> Task: Find each line below containing the word "Hàng" and copy it.

> Saved data entries:
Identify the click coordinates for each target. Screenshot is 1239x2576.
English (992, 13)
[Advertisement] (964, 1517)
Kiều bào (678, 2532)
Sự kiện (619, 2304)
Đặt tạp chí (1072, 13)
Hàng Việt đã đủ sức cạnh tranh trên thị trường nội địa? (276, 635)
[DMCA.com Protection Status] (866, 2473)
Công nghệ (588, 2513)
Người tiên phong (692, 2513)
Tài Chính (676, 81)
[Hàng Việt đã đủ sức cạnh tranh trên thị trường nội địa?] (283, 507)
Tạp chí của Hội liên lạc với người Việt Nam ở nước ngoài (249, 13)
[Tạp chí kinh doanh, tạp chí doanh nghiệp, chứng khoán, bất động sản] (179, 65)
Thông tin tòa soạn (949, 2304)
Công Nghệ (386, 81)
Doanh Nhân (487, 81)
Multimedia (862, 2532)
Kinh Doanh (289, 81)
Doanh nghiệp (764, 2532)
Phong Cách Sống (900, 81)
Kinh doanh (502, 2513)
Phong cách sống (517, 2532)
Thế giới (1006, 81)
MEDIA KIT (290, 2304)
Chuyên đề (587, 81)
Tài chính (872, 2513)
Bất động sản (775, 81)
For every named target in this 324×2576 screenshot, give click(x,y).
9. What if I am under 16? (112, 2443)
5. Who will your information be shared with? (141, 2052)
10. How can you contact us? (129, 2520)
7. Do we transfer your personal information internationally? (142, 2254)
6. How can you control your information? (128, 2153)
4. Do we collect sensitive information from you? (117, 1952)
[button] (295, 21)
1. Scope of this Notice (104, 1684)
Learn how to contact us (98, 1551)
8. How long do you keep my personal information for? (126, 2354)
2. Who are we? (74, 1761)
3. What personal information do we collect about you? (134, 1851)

> Result of this task:
Hàng Việt đã đủ sức cạnh tranh trên thị trường nội địa? (276, 635)
[Hàng Việt đã đủ sức cạnh tranh trên thị trường nội địa?] (283, 507)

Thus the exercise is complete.